The chemicals portion is TOTAL’s smallest business unit by assets, and its profitability is closely tied to that of the refining business. Both ExxonMobil and Royal Dutch Shell have chemicals businesses similar in size to TOTAL’s. Chevron and ConocoPhillips have much smaller chemicals businesses, mainly in the form of CPChem, a joint venture between the two.
Just like in the refining segment, margins and sales have fallen in the chemicals segment due to the recession. ROACE has declined from 12% in 2007 to 9% in 2008 to 4% in 2009.
The one bright spot for Total investors is that they are paying a much lower price for TOTAL’s chemical manufacturing assets than either RDS or XOM. Total has a chemicals capacity of 18.9 million metric tons (MMT) of which 11.1 MMT are simple base chemicals and 7.8 MMT are more complex, first-derivative chemicals. At 10% of assets, investors are valuing the chemical division at roughly $11.9B or approximately $630 per metric ton of chemicals manufacturing capacity. Compare this to the average market valuation for RDS and XOM of $1,600 per metric ton of capacity (all three companies produce base and first-derivative chemicals in roughly the same proportions).
3. Reasons for Caution
Shift to National Oil Companies (NOCs)
There has been a continuing shift in the balance of power between investor-owned oil companies and national oil companies.
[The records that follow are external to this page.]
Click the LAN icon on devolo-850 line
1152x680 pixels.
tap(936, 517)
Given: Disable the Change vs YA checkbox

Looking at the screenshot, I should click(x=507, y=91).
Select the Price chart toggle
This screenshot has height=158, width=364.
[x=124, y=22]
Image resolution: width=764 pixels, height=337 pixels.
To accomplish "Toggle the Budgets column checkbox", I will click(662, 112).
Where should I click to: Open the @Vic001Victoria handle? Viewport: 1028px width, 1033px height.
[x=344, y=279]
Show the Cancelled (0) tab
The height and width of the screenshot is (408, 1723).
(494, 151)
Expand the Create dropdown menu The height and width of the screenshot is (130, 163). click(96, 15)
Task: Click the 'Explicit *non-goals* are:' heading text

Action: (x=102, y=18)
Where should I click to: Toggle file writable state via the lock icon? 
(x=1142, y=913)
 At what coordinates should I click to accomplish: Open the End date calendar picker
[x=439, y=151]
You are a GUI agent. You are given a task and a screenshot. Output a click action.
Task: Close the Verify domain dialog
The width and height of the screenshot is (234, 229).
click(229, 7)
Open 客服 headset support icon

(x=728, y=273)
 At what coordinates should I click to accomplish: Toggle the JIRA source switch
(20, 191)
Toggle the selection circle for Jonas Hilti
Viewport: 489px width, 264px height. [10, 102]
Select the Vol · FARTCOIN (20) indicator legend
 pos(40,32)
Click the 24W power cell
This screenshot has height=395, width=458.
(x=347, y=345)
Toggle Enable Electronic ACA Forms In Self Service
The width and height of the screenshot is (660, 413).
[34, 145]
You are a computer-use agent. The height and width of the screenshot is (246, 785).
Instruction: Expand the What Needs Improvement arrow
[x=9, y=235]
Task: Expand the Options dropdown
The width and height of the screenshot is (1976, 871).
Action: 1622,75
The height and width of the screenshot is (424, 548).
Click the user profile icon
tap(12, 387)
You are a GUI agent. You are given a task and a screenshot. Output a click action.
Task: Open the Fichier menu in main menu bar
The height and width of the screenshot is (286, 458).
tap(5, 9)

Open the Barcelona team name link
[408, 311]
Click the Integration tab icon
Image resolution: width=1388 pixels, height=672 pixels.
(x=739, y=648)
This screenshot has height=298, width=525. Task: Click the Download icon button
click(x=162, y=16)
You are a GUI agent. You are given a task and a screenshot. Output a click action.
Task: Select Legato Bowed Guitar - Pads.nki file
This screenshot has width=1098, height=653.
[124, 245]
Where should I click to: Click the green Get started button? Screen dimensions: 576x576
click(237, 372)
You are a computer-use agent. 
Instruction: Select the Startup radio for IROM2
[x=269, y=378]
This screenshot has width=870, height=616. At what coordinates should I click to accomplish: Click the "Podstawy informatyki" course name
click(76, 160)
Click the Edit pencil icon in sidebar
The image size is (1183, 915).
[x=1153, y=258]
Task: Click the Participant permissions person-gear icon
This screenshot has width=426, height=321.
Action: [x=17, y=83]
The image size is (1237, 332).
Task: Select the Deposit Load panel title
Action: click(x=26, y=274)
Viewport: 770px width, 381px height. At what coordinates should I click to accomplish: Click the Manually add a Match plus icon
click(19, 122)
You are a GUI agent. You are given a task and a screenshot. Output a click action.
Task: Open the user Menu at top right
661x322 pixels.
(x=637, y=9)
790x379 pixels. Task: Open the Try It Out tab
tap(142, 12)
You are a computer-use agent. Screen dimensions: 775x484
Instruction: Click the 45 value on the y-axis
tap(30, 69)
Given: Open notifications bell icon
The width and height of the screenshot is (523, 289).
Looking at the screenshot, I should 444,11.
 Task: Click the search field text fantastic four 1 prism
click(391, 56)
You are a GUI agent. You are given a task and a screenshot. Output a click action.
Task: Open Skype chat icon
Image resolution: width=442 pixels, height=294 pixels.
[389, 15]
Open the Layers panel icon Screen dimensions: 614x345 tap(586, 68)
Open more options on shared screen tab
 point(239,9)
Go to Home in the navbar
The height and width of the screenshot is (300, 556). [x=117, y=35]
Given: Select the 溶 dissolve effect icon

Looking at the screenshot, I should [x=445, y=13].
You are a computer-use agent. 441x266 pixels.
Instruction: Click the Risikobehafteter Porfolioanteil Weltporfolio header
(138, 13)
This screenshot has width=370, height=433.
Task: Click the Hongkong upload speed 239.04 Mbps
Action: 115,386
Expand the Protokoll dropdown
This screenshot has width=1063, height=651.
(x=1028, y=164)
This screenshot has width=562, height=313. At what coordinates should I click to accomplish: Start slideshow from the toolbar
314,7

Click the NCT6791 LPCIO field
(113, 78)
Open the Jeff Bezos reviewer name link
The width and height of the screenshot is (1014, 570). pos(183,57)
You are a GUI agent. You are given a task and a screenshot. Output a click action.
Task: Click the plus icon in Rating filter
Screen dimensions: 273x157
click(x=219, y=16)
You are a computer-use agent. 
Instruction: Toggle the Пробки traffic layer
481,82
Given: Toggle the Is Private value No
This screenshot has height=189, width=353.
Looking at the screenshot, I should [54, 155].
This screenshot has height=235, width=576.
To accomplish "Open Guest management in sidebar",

Roughly 75% of the world’s oil reserves are controlled by NOCs. Previously, NOCs were usually forced to do business with the supermajors, as only they had the technical know-how to develop the resources in some countries. Now we are beginning to see NOCs develop this capability themselves or partner with each other to develop finds. While the supermajors will still play an important role, that role may be diminished.
A perfect example of the threat the supermajors face in taking a backseat to NOCs is what happened in 2007 in Venezuela. ConocoPhillips and ExxonMobil had acreage and assets in Venezuela that were expropriated after they refused to comply with government demands. Total received payment for assets that were transferred to state-run companies and still has some assets in Venezuela.
Total has an advantage in that it is a French oil company, and France has traditionally not been viewed as negatively as the United States or Britain by some leaders hostile to those countries. Total does not have any aversion to doing business with such upstanding global citizens as Iran (third in the world in reserves), Libya (ninth), and Myanmar (76th).
Unfunded Pension Liabilities
One other thing investors should be aware of is that Total currently has €1,883 in unfunded pension liabilities. But pension plan assumptions are reasonable, as they assume a 6.14% expected return on pension assets.
Total S.A. currently trades at around €42 or $55 with a dividend yield of approximately 5.3%. Using a Dividend Growth Model and an 11% discount rate gives us an implied dividend growth rate of approximately 5.5%. Over the past seven years, we can see TOTAL’s dividend has increased by 7.77% percent. But over the past three years, due to the global recession, the dividend has been flat.
It’s easy to see why Tweedy, Browne has made Total S.A. the fifth largest holding in it dividend fund. Total has very productive assets; namely, access to low cost reserves and production capacity, which are available at cheap prices. While those assets aren’t being used in the most effective manner, TOTAL’s margins are around the middle of its peer group. In a commodity business, management can always be improved, but the price investors pay for refining capacity, proven reserves, and productive wells can’t be improved once they are bought. Total does pay an attractive dividend that the market currently prices for mid-single-digit growth. With TOTAL’s assets and an improving global economy, it wouldn’t be surprising to see the dividend grow faster than the market anticipates.
Disclosure: I have no positions in any stocks mentioned, and no plans to initiate any positions within the next 72 hours.